Lesson 14

Solving Exponential Equations

  • Let’s solve equations using logarithms.

14.1: A Valid Solution?

To solve the equation \(5 \boldcdot e^{3a} = 90\), Lin wrote the following:

\(\displaystyle \begin {align}5 \boldcdot e^{3a} &= 90\\ e^{3a} &= 18\\ 3a &= \log_e 18\\ a&=\frac {\log_e 18}{3}\\ \end {align}\)

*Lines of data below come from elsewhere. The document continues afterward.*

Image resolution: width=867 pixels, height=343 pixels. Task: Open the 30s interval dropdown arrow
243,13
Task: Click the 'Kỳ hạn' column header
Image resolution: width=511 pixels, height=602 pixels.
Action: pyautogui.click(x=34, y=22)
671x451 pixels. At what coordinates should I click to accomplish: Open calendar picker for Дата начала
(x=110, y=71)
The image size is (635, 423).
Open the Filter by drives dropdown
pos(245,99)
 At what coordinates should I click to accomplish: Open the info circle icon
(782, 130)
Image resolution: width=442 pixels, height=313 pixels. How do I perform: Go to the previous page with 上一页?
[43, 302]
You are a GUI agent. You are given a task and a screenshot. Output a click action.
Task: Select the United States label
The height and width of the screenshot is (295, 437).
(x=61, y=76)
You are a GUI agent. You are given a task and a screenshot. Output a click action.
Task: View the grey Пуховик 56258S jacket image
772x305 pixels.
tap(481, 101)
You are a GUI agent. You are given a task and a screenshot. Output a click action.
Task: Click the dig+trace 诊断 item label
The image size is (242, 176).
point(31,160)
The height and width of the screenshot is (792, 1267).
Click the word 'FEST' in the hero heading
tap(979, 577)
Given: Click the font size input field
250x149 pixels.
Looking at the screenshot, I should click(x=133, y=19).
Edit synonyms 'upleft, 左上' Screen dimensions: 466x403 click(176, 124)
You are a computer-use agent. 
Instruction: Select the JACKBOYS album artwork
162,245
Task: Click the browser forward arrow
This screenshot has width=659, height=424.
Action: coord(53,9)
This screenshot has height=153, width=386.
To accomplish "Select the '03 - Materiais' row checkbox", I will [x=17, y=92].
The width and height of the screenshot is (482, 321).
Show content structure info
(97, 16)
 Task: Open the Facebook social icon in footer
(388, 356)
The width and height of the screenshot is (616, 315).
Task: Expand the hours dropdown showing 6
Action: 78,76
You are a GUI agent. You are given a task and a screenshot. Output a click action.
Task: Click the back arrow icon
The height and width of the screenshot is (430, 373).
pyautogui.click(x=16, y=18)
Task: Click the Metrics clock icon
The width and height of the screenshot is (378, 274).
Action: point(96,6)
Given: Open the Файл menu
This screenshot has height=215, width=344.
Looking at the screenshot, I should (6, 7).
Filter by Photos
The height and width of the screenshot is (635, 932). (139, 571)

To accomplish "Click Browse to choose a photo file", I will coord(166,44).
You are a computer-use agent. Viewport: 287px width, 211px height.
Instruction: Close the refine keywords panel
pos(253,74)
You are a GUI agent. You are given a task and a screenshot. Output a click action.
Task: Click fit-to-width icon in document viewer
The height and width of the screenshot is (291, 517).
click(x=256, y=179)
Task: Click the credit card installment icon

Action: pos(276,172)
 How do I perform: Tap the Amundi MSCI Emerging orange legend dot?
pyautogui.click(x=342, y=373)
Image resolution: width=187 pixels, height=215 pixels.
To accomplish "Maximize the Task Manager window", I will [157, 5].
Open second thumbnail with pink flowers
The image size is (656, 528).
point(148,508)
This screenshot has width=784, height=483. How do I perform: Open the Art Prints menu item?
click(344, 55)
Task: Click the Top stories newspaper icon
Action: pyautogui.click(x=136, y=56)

Is her solution valid? Be prepared to explain what she did in each step to support your answer.

14.2: Natural Logarithm

  1. Complete the table with equivalent equations. The first row is completed for you.
      exponential form logarithmic form
    a. \(e^0= 1\) \(\ln 1=0\)
    b. \(e^1= e\)  
    c. \(e^\text{-1} = \frac{1}{e}\)  
    d.   \(\ln \frac{1}{e^2} = \text-2\)
    e. \(e^x = 10\)  
  2. Solve each equation by expressing the solution using \(\ln\) notation. Then, find the approximate value of the solution using the “ln” button on a calculator.
    1. \(e^m=20\)
    2. \(e^n=30\)
    3. \(e^p=7.5\)

14.3: Solving Exponential Equations

Without using a calculator, solve each equation. It is expected that some solutions will be expressed using log notation. Be prepared to explain your reasoning.

  1. \(10^x = 10,\!000\)
  2. \(5 \boldcdot 10^x = 500\)
  3. \(10^{(x+3)} = 10,\!000\)
  4. \(10^{2x} = 10,\!000\)
  5. \(10^x = 315\)
  6. \(2 \boldcdot 10^x = 800\)
  7. \(10^{(1.2x)} = 4,\!000\)
  8. \(7\boldcdot 10^{(0.5x)} = 70\)
  9. \(2 \boldcdot e^x=16\)
  10. \(10 \boldcdot e^{3x}=250\)


  1. Solve the equations \(10^{n} = 16\) and \(10^{n} = 2\). Express your answers as logarithms.
  2. What is the relationship between these two solutions? Explain how you know.

Summary

So far we have solved exponential equations by

  • finding whole number powers of the base (for example, the solution of \(10^x = 100,\!000\) is 5)
  • estimation (for example, the solution of \(10^x = 300\) is between 2 and 3)
  • using a logarithm and approximating its value on a calculator (for example, the solution of \(10^x = 300\) is \(\log 300 \approx 2.48\))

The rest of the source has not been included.